REQUIREMENTS:
A) According to the condominium purchase agreement passage, what date does the agreement give as the "Outside Closing Date"?
B) Go on with the passage about the condominium purchase agreement, starting after its last sentence.
— Begin SELECTED TEXT —
On December 11, 1980, Johnson executed a Purchase Agreement with the Levy Organization for the purchase of condominium unit number 51C. The Agreement provided in paragraph 5 that the "Estimated Completion Date" of the unit was August 3, 1983, subject to extension for delays "occasioned by strikes, material shortages, labor shortages, casualties, inclement weather conditions, acts of God and other causes beyond the reasonable control of the seller...." The Purchase Agreement further provided that "[i]n the event that closing does not occur on or before December 31, 1985 (the 'Outside Closing Date' )" the purchaser may notify the seller "of its election to terminate" the agreement. The Purchase Agreement also contained a notation stating the "purchaser acknowledges that the Seller delivered ... the property report ("Property Report" ) required by Chapter 100.2 of the Municipal Code of Chicago prior to the purchaser's execution of the Purchase Agreement." Paragraph 19 of the Purchase Agreement contained an all-inclusive contract clause reciting that:

"19. Entire Agreement. This Purchase Agreement constitutes the entire agreement between Purchaser and Seller. No representations, warranties, undertakings, or promises, whether oral, implied or otherwise, can be made or have been made by either Seller or Purchaser to the other unless expressly stated herein or unless mutually agreed to in writing signed by both parties. All agreements, representations and warranties made herein shall survive the closing of this transaction. Notwithstanding anything herein to the contrary, in the event that the transaction provided for herein shall not have closed prior to such date as shall seven years from the date of Seller's acceptance hereof, then this Purchase Agreement and all obligations of the parties hereunder shall be automatically terminated without the further act of either party hereto."
— End SELECTED TEXT —
— Begin GIVEN DATA —
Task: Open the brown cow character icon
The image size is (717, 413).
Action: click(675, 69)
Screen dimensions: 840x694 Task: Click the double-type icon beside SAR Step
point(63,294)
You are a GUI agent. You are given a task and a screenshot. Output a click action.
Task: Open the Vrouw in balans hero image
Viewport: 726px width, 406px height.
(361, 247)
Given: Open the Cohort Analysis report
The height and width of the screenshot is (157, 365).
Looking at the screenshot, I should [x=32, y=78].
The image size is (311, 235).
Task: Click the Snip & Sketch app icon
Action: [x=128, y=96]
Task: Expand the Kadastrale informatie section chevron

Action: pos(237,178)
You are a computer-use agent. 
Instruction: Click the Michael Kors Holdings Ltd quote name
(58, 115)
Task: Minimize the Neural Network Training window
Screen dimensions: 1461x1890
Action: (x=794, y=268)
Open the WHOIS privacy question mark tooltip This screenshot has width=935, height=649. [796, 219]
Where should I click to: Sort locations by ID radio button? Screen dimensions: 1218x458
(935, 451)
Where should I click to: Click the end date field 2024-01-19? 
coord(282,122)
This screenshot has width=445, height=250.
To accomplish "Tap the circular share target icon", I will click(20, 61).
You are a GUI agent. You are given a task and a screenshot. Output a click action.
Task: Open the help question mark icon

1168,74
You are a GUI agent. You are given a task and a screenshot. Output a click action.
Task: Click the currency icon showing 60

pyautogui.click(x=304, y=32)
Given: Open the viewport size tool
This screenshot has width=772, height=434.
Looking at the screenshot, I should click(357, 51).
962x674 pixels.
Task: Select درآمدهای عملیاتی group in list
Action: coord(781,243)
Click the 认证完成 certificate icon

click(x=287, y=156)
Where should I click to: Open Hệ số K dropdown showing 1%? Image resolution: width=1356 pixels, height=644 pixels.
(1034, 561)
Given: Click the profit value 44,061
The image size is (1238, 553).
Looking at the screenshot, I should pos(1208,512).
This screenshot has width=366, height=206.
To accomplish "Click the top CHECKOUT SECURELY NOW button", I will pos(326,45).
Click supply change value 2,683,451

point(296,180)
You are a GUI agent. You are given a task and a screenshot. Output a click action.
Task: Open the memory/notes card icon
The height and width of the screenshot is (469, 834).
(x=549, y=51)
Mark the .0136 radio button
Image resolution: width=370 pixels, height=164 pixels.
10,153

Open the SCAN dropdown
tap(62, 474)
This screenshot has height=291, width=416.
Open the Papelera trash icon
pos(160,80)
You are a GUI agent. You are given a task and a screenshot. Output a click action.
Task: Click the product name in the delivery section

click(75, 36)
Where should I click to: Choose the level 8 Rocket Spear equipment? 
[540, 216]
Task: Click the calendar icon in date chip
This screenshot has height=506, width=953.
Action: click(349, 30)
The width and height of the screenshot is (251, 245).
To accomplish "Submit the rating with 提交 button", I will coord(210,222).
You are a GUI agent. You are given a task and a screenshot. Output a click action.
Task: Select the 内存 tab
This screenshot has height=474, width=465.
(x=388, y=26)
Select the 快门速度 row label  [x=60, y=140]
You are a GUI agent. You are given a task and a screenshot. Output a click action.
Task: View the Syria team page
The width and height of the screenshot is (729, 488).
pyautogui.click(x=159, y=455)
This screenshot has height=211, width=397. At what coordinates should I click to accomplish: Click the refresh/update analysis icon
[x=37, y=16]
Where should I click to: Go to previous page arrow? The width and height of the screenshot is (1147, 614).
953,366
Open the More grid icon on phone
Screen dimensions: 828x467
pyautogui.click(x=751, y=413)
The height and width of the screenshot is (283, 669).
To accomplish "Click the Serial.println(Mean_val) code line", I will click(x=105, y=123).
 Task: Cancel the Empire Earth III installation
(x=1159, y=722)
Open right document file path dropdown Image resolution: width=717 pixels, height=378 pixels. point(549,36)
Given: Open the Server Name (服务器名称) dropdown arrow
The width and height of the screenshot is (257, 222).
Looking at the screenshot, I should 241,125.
— End GIVEN DATA —
RESPONSES BY TASK:
A) December 31, 1985.

B)
Finally, paragraph 23 of the Purchase Agreement stated that "Exhibits A, B, C, D, E and F attached hereto are incorporated herein and made a part hereof [the Purchase Agreement]." Exhibit B was a diagram of Unit 51 that indicated, through the use of dotted lines, that the kitchen, foyer, hallways, and bathrooms had suspended ceilings below ten feet. 1 Exhibit C detailed the special features of the condominium unit, and stated that the "foyers, kitchens, baths, halls, and closets where indicated will have suspended ceilings...." Johnson admitted in his deposition that he should have "asked about" the dotted lines on the floor plan.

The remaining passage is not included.